"L'égalité est le fondement d'une bonne république. Une république est heureuse lorsque les citoyens obéissent aux magistrats, et que les magistrats respectent les lois. Or elle ne peut s'assurer de cette obéissance et de ce respect, qu'autant que par sa constitution elle confond l'intérêt particulier avec le bien général ; et elle ne confond l'un avec l'autre, qu'à proportion qu'elle maintient une plus grande égalité entre ses membres.
Je ne veux pas parler d'une égalité de fortune, car le cours des choses la détruirait d'une génération à l'autre. Je n'entends pas non plus que tous les citoyens aient la même part aux honneurs ; puisque cela serait contradictoire à l'ordre de la société, qui demande que les uns gouvernent et que les autres soient gouvernés. Mais j'entends que tous les citoyens, également protégés par les lois, soient également assurés de ce qu'ils ont chacun en propre, et qu'ils aient également la liberté d'en jouir et d'en disposer. De là il résulte qu'aucun ne pourra nuire, et qu'on ne pourra nuire à aucun."

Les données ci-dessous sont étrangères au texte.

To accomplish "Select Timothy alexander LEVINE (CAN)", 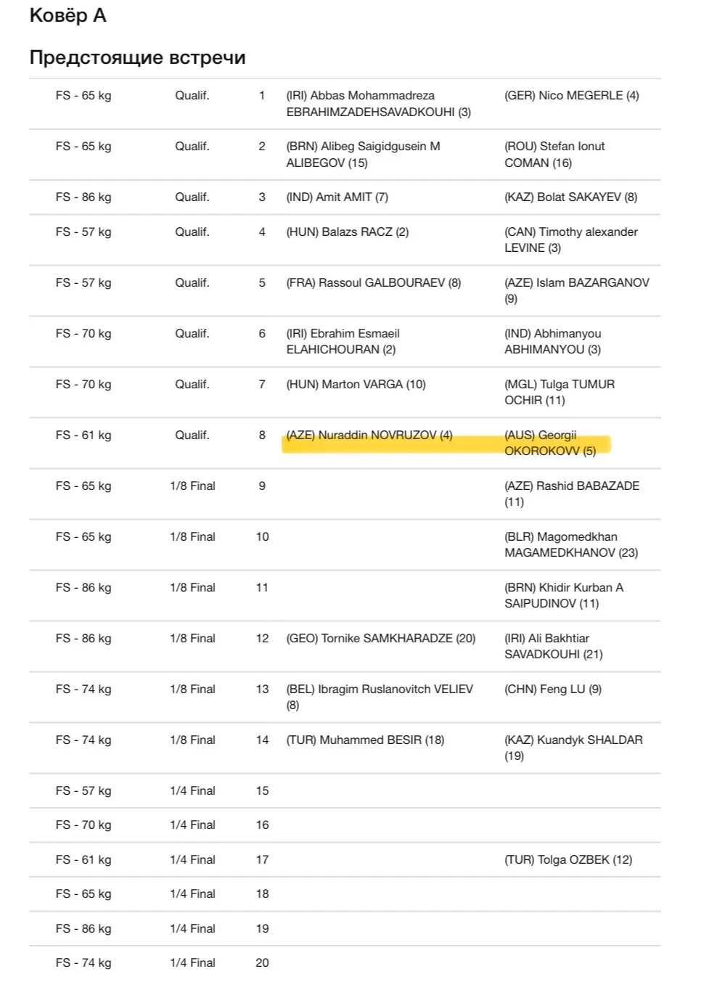I will (x=571, y=240).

Condillac, Cours d'études pour l'instruction du Prince de Parme. Histoire moderne, 1798, Livre neuvième, Chapitre II.
"[…] je pense que le problème politique se ramène aux données suivantes : la politique est la théorie ou l'art de faire vivre les hommes en communauté, la théorie ou l'art d'assurer l'existence et la durée des groupes organisés. Les sociétés complexes comportent nécessairement une diversité de tâches dont la complexité et la dignité varient grandement. D'autre part la politique a pour fin immanente de faire participer tous les hommes à la communauté. L'antinomie fondamentale de l'ordre politique, dont tous les régimes apparaissent comme des solutions imparfaites, c'est la volonté de concilier la diversité des tâches, l'inégalité des pouvoirs et des prestiges, avec une participation de tous les hommes à la communauté. Il n'y a pas de société qui n'essaie de réaliser cette participation de tous à la vie politique, mais il n'y en a pas non plus qui puisse assurer à tous l'égalité dans la tâche accomplie ou dans le prestige accordé. Toutes les sociétés et tous régimes sont un effort pour concilier la hiérarchie avec l'égalité, la hiérarchie de pouvoir avec l'égale dignité humaine.
Les sociétés humaines ont cherché à résoudre cette contradiction dans deux directions. L'une consiste à consacrer, à sanctifier l'inégalité sociale, à mettre chacun dans une catégorie déterminée et à faire accepter par tous l'inégalité essentielle des places occupées: la forme extrême en est le système des castes. L'autre solution consiste à affirmer l'égalité politique des hommes dans la démocratie et à pousser le plus loin possible l'égalisation sociale et économique.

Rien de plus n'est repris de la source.